→ **About this task**
Write out exactly the line containing "Instruction: Select the Maps icon in sidebar" and all lines that come after it in the listing below, through the very last one.

→ **Entries supplied**
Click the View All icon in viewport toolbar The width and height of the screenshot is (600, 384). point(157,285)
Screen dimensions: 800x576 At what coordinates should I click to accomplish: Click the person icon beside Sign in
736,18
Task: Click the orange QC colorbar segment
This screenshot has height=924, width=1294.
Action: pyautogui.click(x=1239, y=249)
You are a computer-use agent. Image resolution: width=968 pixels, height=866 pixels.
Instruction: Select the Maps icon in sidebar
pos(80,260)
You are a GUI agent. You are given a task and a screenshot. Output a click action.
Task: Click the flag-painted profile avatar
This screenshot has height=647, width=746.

→ **Answer box**
Instruction: Select the Maps icon in sidebar
pos(80,260)
You are a GUI agent. You are given a task and a screenshot. Output a click action.
Task: Click the flag-painted profile avatar
This screenshot has height=647, width=746.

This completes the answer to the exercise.